People often do not understand why the supposedly best projection systems and simulators tend to be so centered toward the average. PECOTA, one of the most advanced baseball projection systems, for instance, predicted before the season that no one would hit more than 36 home runs this year (three players ended up hitting more than 36, and two more finished with exactly 36). Similarly, FiveThirtyEight.com was criticized for being very bearish on European teams in their 2014 World Cup simulation (Germany won the World Cup). The Indians had no chance of making the playoffs last week based on any logical observation, yet the simulator still gave Indians fans a bit of hope.

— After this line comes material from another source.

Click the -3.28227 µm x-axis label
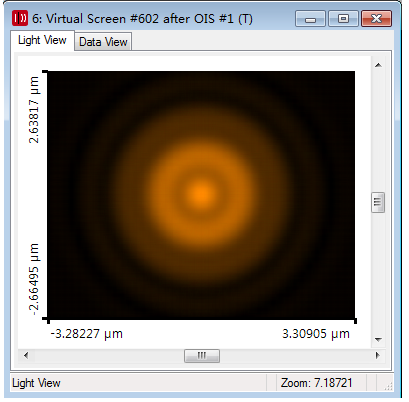 (87, 334)
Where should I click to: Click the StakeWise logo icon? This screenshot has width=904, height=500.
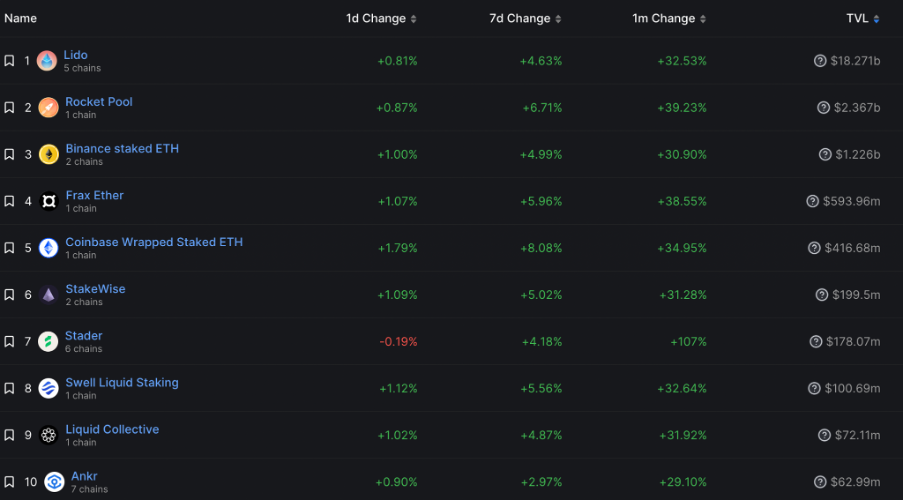48,295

The accuracy of a projection system is measured by Mean Squared Error (MSE) or Root Mean Squared Error (RMSE), the square root of MSE. MSE is simply bias squared plus variance squared. In statistics, bias is the difference between the expected value of the estimate and the real number we try to predict. When the difference between the two is zero, the estimate is unbiased. Variance measures how much the estimate is spread out. According to Neil Paine and Ritchie King of FiveThirtyEight.com, Las Vegas’ over/under for baseball teams’ records produced an RMSE of about plus-or-minus 9 wins at the start of the season, and most other baseball projection systems get similar results for minimizing RMSE.

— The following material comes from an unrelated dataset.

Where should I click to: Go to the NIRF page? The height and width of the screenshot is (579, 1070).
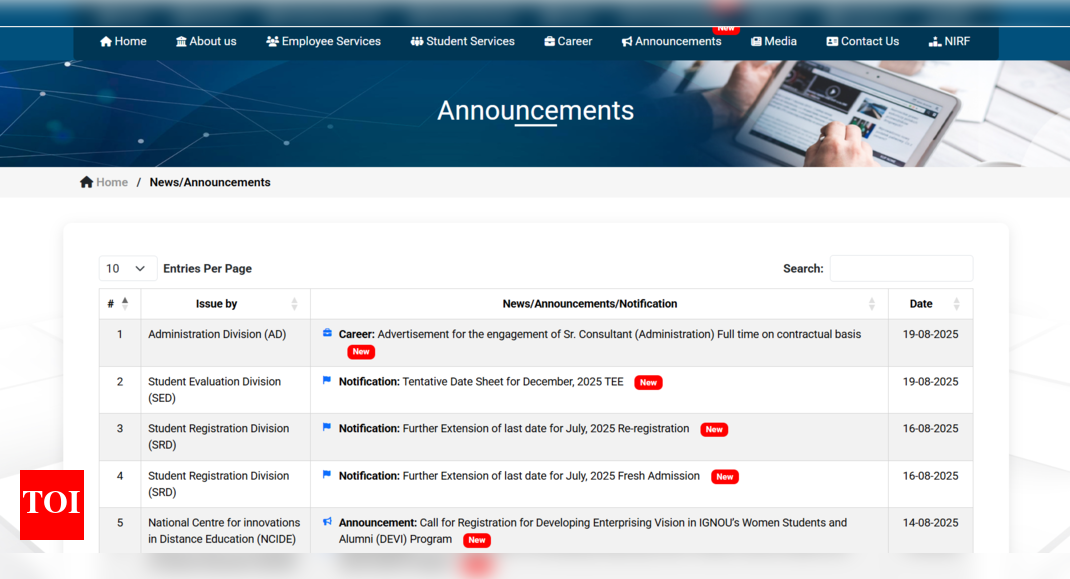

We like to think of outcomes for sports discretely. A team either makes the playoffs or not. We tend to predict whichever of the discrete outcomes is likeliest. Most of the time, the Indians will not make the playoffs, and it is quite reasonable to predict that they will not. Whenever the Indians do not make the playoffs, we will be correct 100 percent of the time, with no error. Those rare times the Indians do make the playoffs, we will be correct zero percent of the time.

Projection systems and simulators try to minimize RMSE. While the simulator or projection system will often be more wrong than the educated fan, we cannot neglect the times the simulator correctly identifies that a team still has a chance, despite the fact that fans and talking-heads have written that team off. The Colorado Rockies in 2007 won 14 of their last 15 games of the season to scrape into the playoffs (helped by an epic collapse by the Padres). The Indians just last season won their last 10 games to sneak into the playoffs. We would get those predictions wrong 100 percent of the time by just guessing who makes the playoffs and choosing the most reasonable team. The simulator is going to be off a lesser percent of the time (only 99.5 percent now for the Indians). On average, our projections and a simulator’s projections will get similar bias results. The simulator has a smaller variance, though, since it is less far off when it is wrong, and therefore has a smaller mean squared error. This is why these systems are so useful.

With three games left in the season, Cleveland needed to win all of their games and have Oakland and Seattle lose all remaining games. Even then, they may have had to play tiebreaker games against those teams. However, they had a non-zero chance, and if we want to minimize our guessing error of who makes the playoffs, we should say that, as late as last week, the Indians had a chance of winning it all.